Problem:
What follows is a block of records; reproduce all of it verbatim.

________________________________________

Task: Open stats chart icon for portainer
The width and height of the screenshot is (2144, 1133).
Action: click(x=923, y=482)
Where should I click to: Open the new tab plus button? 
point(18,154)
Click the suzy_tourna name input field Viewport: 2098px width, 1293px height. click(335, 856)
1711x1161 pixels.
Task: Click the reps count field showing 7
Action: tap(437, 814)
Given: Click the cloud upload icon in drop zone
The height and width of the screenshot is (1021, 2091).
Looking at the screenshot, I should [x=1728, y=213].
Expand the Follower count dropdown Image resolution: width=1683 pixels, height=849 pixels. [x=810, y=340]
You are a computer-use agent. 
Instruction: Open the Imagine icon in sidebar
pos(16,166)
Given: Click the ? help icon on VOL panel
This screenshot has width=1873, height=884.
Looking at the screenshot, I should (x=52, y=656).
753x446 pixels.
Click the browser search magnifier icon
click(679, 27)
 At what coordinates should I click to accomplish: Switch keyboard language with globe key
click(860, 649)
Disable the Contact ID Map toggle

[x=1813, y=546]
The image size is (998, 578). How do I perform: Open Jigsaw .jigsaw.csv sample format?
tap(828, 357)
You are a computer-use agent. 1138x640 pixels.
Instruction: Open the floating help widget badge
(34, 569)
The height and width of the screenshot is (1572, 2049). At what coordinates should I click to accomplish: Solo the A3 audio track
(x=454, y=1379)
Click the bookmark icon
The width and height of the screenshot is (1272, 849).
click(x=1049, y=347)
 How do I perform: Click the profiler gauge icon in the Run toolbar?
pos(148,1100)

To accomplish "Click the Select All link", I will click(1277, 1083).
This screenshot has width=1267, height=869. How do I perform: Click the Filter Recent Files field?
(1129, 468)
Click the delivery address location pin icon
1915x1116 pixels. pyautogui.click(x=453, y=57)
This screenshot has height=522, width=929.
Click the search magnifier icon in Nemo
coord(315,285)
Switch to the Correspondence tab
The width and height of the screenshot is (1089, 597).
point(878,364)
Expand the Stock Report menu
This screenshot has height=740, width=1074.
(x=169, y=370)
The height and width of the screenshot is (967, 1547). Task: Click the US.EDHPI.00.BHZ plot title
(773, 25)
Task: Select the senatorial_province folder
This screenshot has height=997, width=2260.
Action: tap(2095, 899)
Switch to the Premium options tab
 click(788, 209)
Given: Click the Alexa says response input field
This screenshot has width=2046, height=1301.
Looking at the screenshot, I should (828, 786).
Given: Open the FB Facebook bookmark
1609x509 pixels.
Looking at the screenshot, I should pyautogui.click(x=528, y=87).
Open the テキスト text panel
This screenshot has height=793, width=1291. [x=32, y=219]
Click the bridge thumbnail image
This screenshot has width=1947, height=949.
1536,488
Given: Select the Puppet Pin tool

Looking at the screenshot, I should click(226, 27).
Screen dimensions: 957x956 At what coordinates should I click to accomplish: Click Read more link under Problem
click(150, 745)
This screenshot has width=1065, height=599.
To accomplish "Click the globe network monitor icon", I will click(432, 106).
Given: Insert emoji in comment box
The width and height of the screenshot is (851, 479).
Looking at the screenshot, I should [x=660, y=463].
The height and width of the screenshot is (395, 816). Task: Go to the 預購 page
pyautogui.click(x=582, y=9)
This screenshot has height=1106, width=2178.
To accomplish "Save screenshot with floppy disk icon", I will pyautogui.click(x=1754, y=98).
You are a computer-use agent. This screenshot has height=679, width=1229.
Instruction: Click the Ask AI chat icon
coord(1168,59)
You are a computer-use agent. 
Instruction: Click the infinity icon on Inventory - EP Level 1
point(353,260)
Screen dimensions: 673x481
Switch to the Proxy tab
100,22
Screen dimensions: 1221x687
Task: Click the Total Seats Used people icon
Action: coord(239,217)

________________________________________

Finished exercise:
Task: Open stats chart icon for portainer
The width and height of the screenshot is (2144, 1133).
Action: click(x=923, y=482)
Where should I click to: Open the new tab plus button? 
point(18,154)
Click the suzy_tourna name input field Viewport: 2098px width, 1293px height. click(335, 856)
1711x1161 pixels.
Task: Click the reps count field showing 7
Action: tap(437, 814)
Given: Click the cloud upload icon in drop zone
The height and width of the screenshot is (1021, 2091).
Looking at the screenshot, I should [x=1728, y=213].
Expand the Follower count dropdown Image resolution: width=1683 pixels, height=849 pixels. [x=810, y=340]
You are a computer-use agent. 
Instruction: Open the Imagine icon in sidebar
pos(16,166)
Given: Click the ? help icon on VOL panel
This screenshot has width=1873, height=884.
Looking at the screenshot, I should (x=52, y=656).
753x446 pixels.
Click the browser search magnifier icon
click(679, 27)
 At what coordinates should I click to accomplish: Switch keyboard language with globe key
click(860, 649)
Disable the Contact ID Map toggle

[x=1813, y=546]
The image size is (998, 578). How do I perform: Open Jigsaw .jigsaw.csv sample format?
tap(828, 357)
You are a computer-use agent. 1138x640 pixels.
Instruction: Open the floating help widget badge
(34, 569)
The height and width of the screenshot is (1572, 2049). At what coordinates should I click to accomplish: Solo the A3 audio track
(x=454, y=1379)
Click the bookmark icon
The width and height of the screenshot is (1272, 849).
click(x=1049, y=347)
 How do I perform: Click the profiler gauge icon in the Run toolbar?
pos(148,1100)

To accomplish "Click the Select All link", I will click(1277, 1083).
This screenshot has width=1267, height=869. How do I perform: Click the Filter Recent Files field?
(1129, 468)
Click the delivery address location pin icon
1915x1116 pixels. pyautogui.click(x=453, y=57)
This screenshot has height=522, width=929.
Click the search magnifier icon in Nemo
coord(315,285)
Switch to the Correspondence tab
The width and height of the screenshot is (1089, 597).
point(878,364)
Expand the Stock Report menu
This screenshot has height=740, width=1074.
(x=169, y=370)
The height and width of the screenshot is (967, 1547). Task: Click the US.EDHPI.00.BHZ plot title
(773, 25)
Task: Select the senatorial_province folder
This screenshot has height=997, width=2260.
Action: tap(2095, 899)
Switch to the Premium options tab
 click(788, 209)
Given: Click the Alexa says response input field
This screenshot has width=2046, height=1301.
Looking at the screenshot, I should (828, 786).
Given: Open the FB Facebook bookmark
1609x509 pixels.
Looking at the screenshot, I should pyautogui.click(x=528, y=87).
Open the テキスト text panel
This screenshot has height=793, width=1291. [x=32, y=219]
Click the bridge thumbnail image
This screenshot has width=1947, height=949.
1536,488
Given: Select the Puppet Pin tool

Looking at the screenshot, I should click(226, 27).
Screen dimensions: 957x956 At what coordinates should I click to accomplish: Click Read more link under Problem
click(150, 745)
This screenshot has width=1065, height=599.
To accomplish "Click the globe network monitor icon", I will click(432, 106).
Given: Insert emoji in comment box
The width and height of the screenshot is (851, 479).
Looking at the screenshot, I should [x=660, y=463].
The height and width of the screenshot is (395, 816). Task: Go to the 預購 page
pyautogui.click(x=582, y=9)
This screenshot has height=1106, width=2178.
To accomplish "Save screenshot with floppy disk icon", I will pyautogui.click(x=1754, y=98).
You are a computer-use agent. This screenshot has height=679, width=1229.
Instruction: Click the Ask AI chat icon
coord(1168,59)
You are a computer-use agent. 
Instruction: Click the infinity icon on Inventory - EP Level 1
point(353,260)
Screen dimensions: 673x481
Switch to the Proxy tab
100,22
Screen dimensions: 1221x687
Task: Click the Total Seats Used people icon
Action: coord(239,217)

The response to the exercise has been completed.